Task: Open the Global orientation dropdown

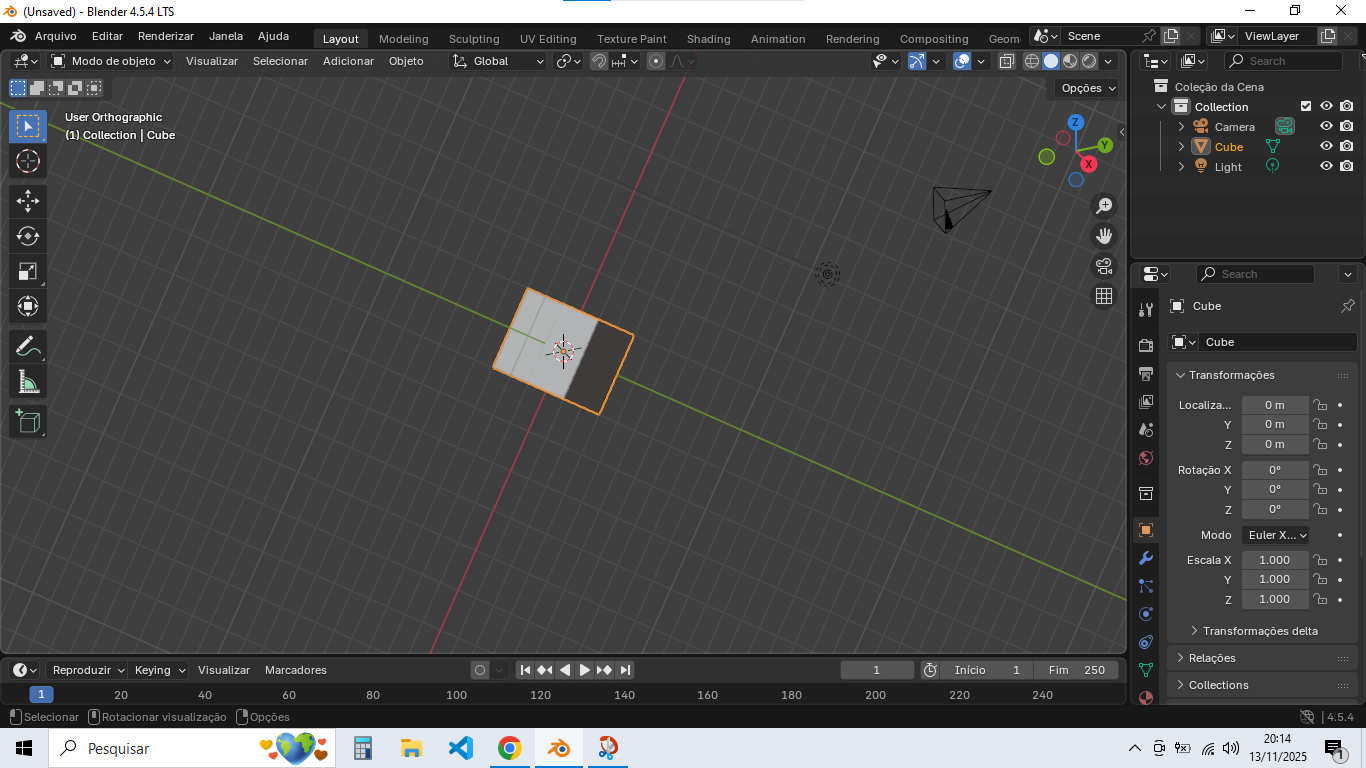Action: (498, 61)
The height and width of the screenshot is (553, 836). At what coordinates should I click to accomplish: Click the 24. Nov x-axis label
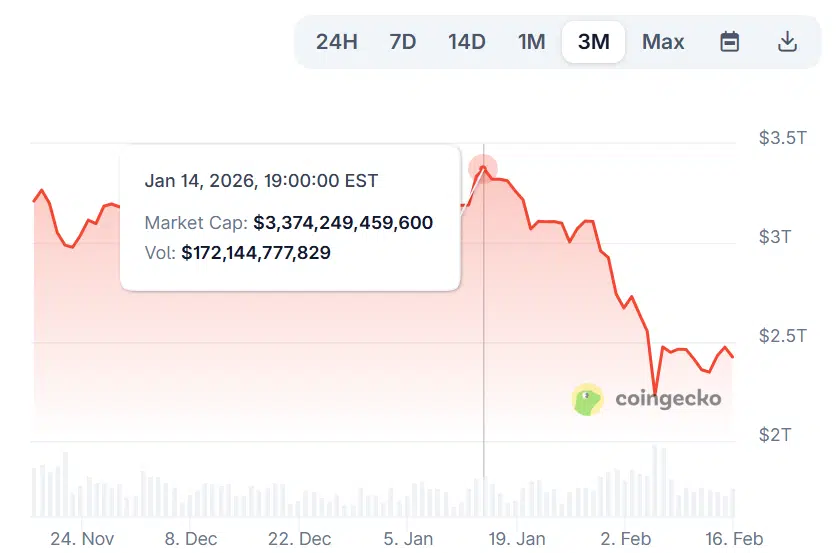pos(82,538)
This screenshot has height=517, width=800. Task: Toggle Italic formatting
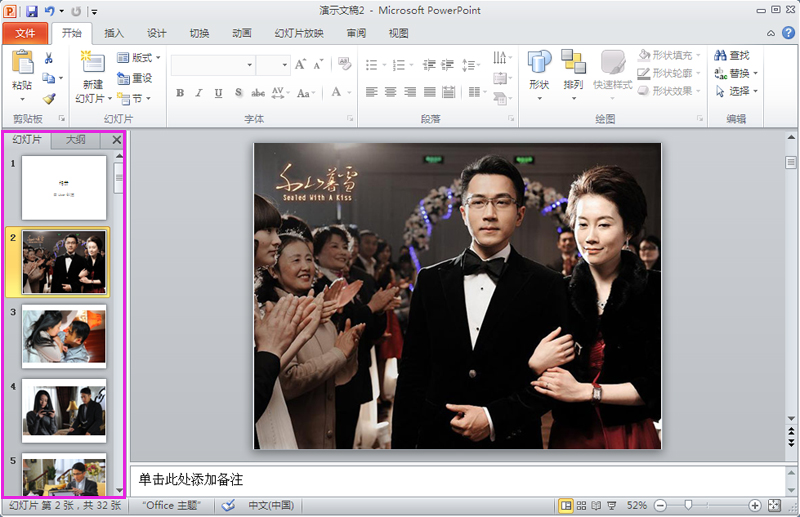click(x=199, y=93)
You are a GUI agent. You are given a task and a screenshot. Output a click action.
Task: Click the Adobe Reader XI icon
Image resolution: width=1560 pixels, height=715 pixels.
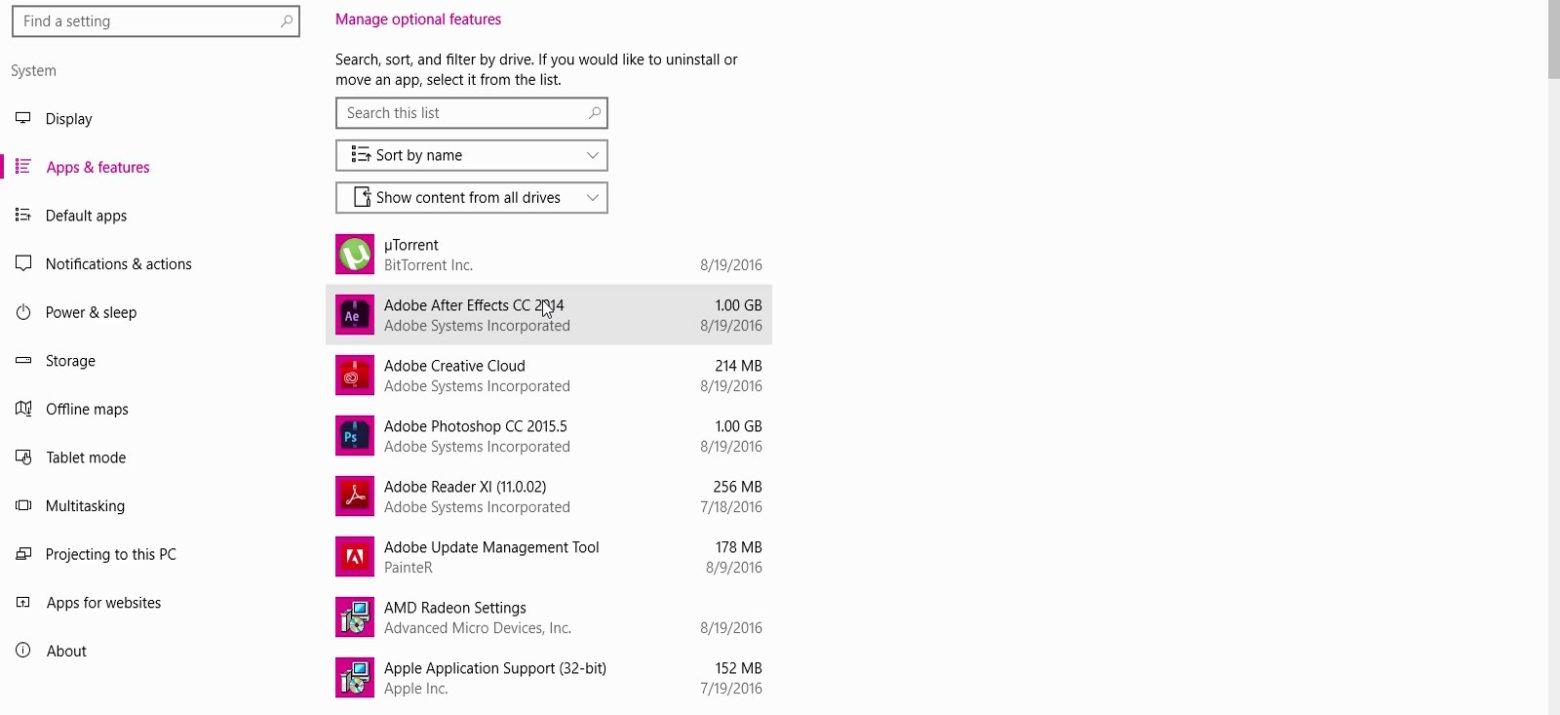click(354, 497)
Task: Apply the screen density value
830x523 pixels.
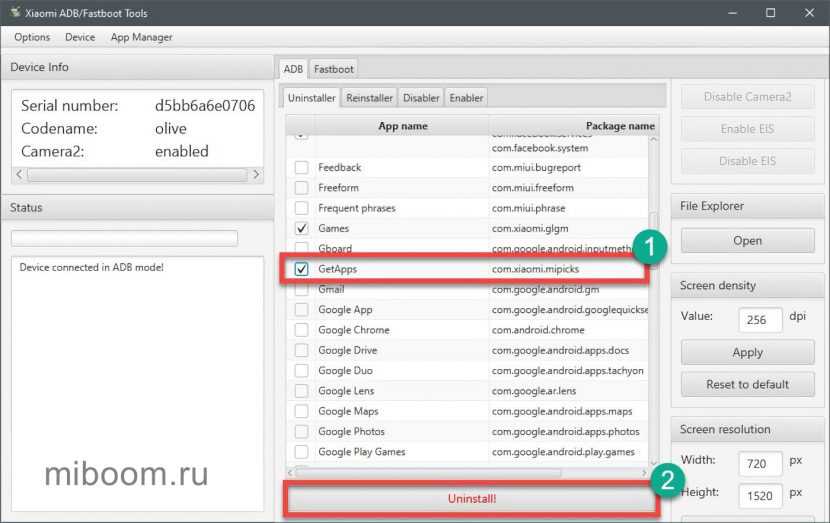Action: [x=747, y=352]
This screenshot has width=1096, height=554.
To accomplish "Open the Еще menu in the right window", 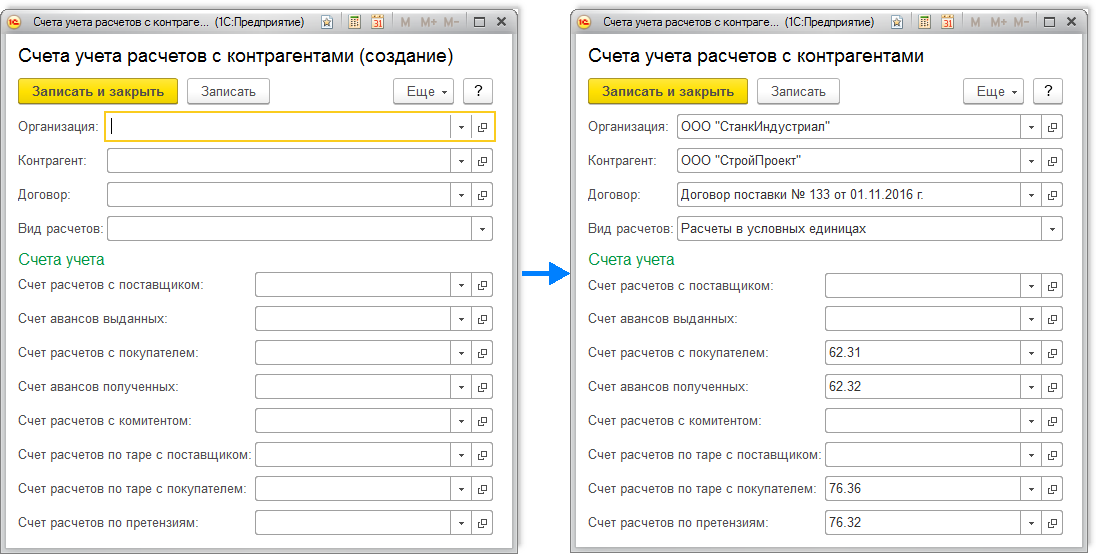I will coord(994,91).
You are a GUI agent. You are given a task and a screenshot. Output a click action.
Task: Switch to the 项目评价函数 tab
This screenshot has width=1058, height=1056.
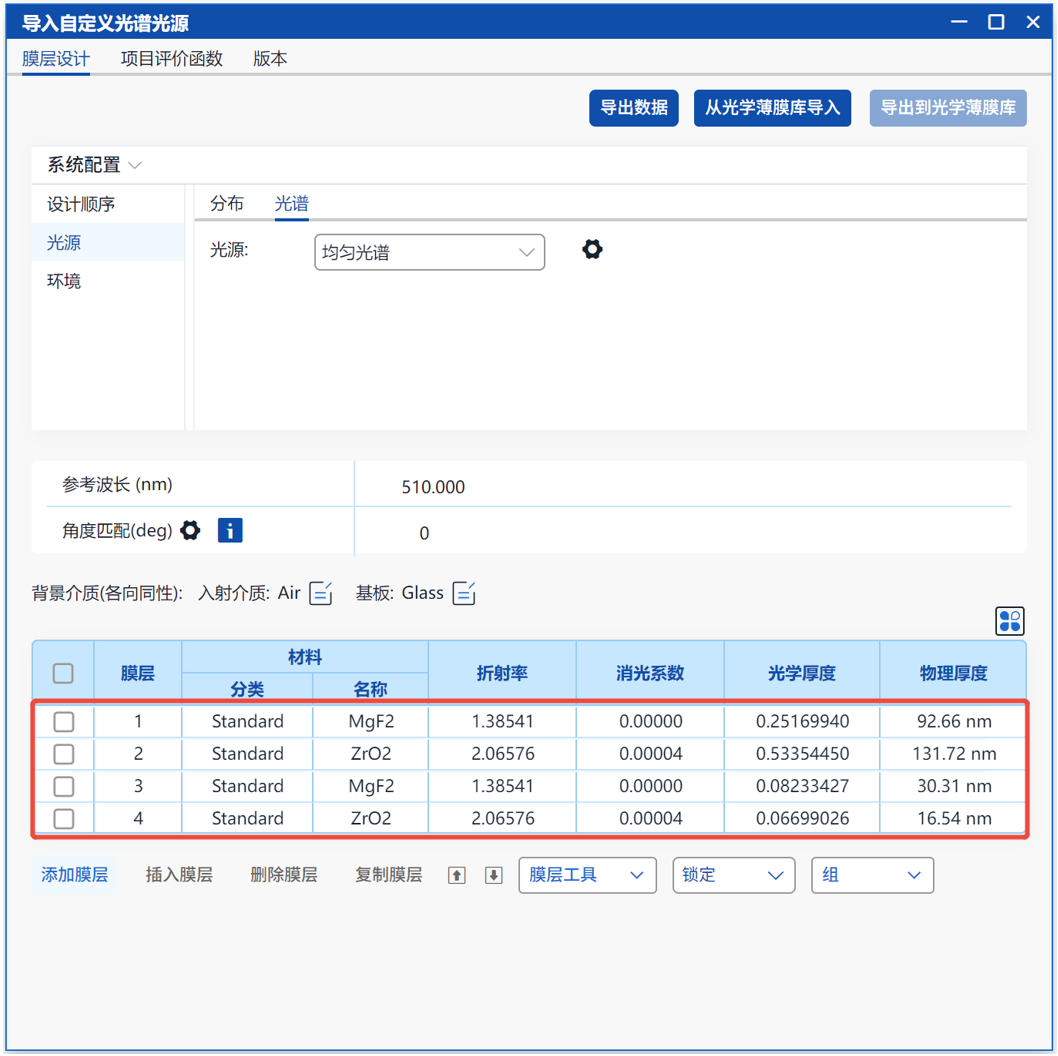172,59
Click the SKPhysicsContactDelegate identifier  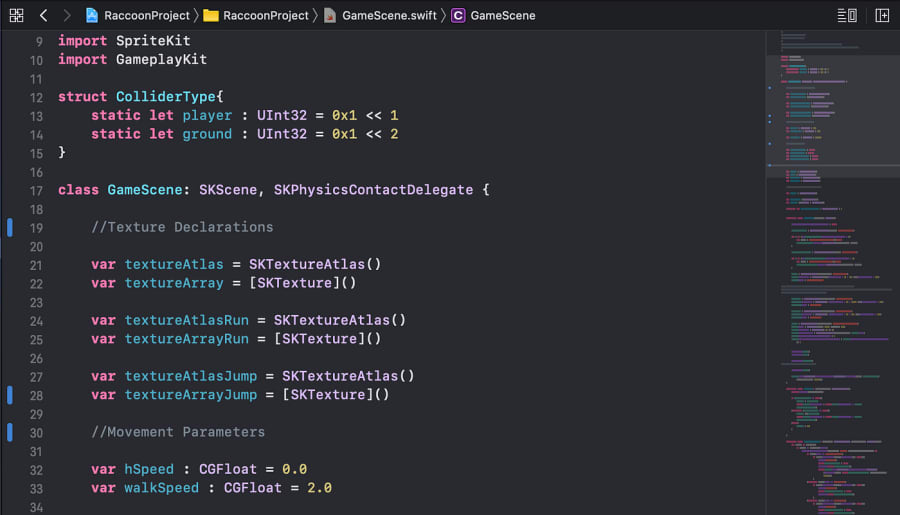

● **Work required**
Reproduce exactly, with no pictures, the lines above from the one holding "The height and" to the one holding "Task: Apply the screen density value", inclusive.

● **Reply**
The height and width of the screenshot is (553, 836). At what coordinates should I click to accomplish: Click the 24. Nov x-axis label
pos(82,538)
This screenshot has height=517, width=800. Task: Toggle Italic formatting
click(x=199, y=93)
You are a GUI agent. You are given a task and a screenshot. Output a click action.
Task: Click the Adobe Reader XI icon
Image resolution: width=1560 pixels, height=715 pixels.
click(354, 497)
Task: Apply the screen density value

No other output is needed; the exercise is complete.